Receivership of Oil & Gas Service Provider

Interim CRO, Cash Flow Management, Strategic Plan, Sellside M&A

Oil & Gas Receivership

The Bottom Line: 

After taking possession of an oil & gas service provider as receiver, Stapleton Group maximized the recovery for the company’s multiple lenders and preserved the business as a going-concern by:

  • Quickly negotiating a takeout of the company’s senior secured lender;
  • Increasing cash flow by strategically reducing payroll and negotiating discounts from vendors;
  • Developing cash flow projections and managing the business within the new borrowing base resulting from the refinancing; and
  • Negotiating the sale and financing of the company as a going concern, thereby achieving a recovery exceeding liquidation value and saving jobs.

The Business Issue:

The company provided wireline and oil testing services for oil wells from offices in Pennsylvania, Texas and California.  Management failed to forecast a severe decline in demand for its services during a lengthy oil glut, causing severe cash flow shortfalls. The company’s liquidity problems were exacerbated by a failed $7 million investment in a consortium to produce and sell oil in Columbia.  It was in financial default with its senior lender, one of four lenders to the company, and the bank assumed liquidation was the only solution.

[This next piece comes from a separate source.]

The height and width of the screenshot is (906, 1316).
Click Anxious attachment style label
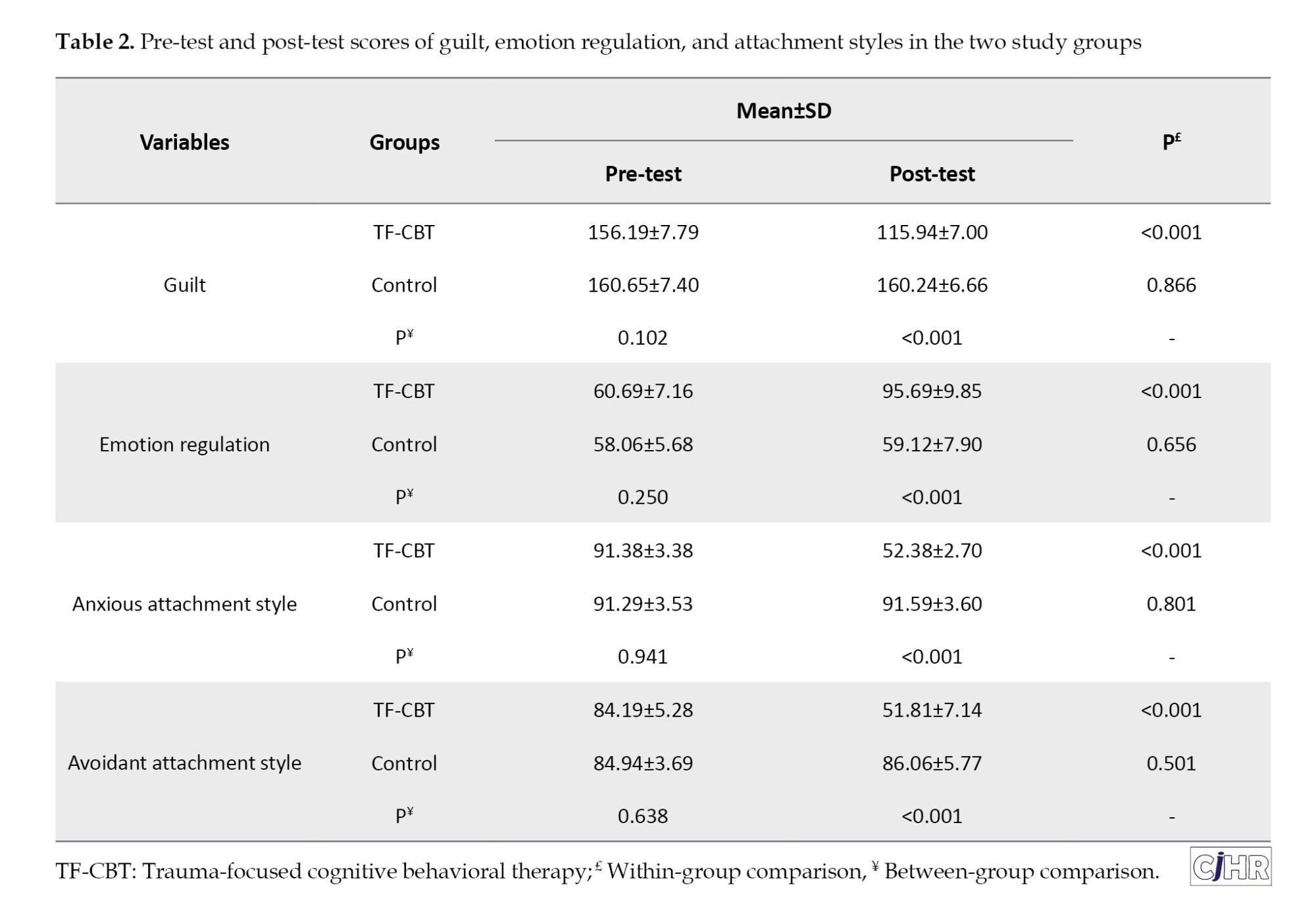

Genesis of Stapleton’s Engagement: 

The court appointed Stapleton as receiver to take possession and monetize the borrower’s assets for the best possible recovery for its four lenders.

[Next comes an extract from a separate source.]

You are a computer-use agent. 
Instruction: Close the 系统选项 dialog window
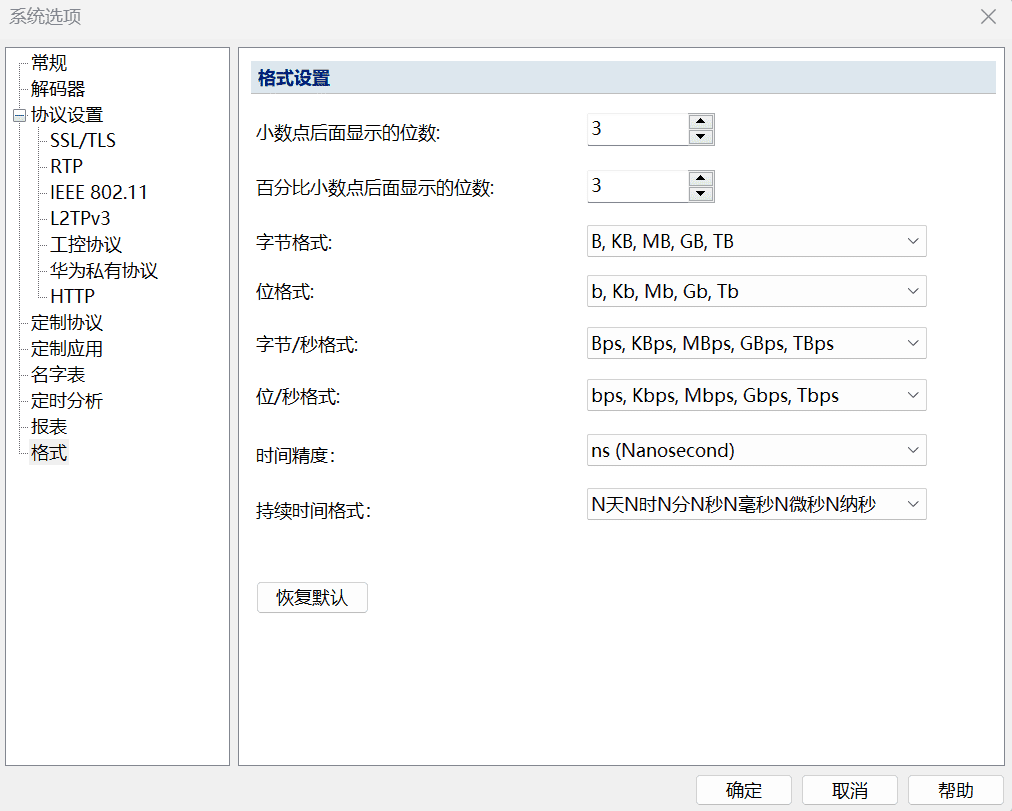988,17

Obstacles and Stapleton’s Solutions:

  • The company had a significant payroll-related liabilities (payroll, accrued and unpaid vacation, under-funded 401k) and no cash-on-hand.
    • Stapleton quickly negotiated a short-term loan with a third party (“Bridge Lender”), subordinated to the senior lender, to cover immediate payroll and other operating expenses.
    • Stapleton administered and paid wage claims in accordance with California Code of Civil Procedures Section 1204, preserving significant cash collateral for the lender and reducing the risk of future costs and litigation for employee claims.
  • The company was illiquid due to poor operational protocols and insufficient accounting staff.
    • Stapleton identified the sources of the company’s problems and deployed creative strategies to restructure the business.
    • Stapleton engaged a third-party to manage A/R invoicing and collections, significantly improving cash flow.
  • Due to the company’s failed attempt to refinance its senior debt, the bank presumed liquidation was the best solution.
    • Stapleton successfully negotiated a guaranteed auction value with the Bridge Lender and drew down on the guarantee to fund operations.
    • Stapleton subsequently negotiated with the Bridge Lender and company’s principals to take-out the senior secured and equipment lenders.
    • Stapleton pursued a sale process, successfully negotiating an asset sale with the acquirer hiring the company’s employees, including its principals.  
  • The company’s Columbian operating subsidiary potentially would recover in 1 to 2 years, complicating the bank’s take-out.
    • Stapleton ensured the bank’s security interest in the subsidiary would be preserved post take-out, contributing to the successful refinancing.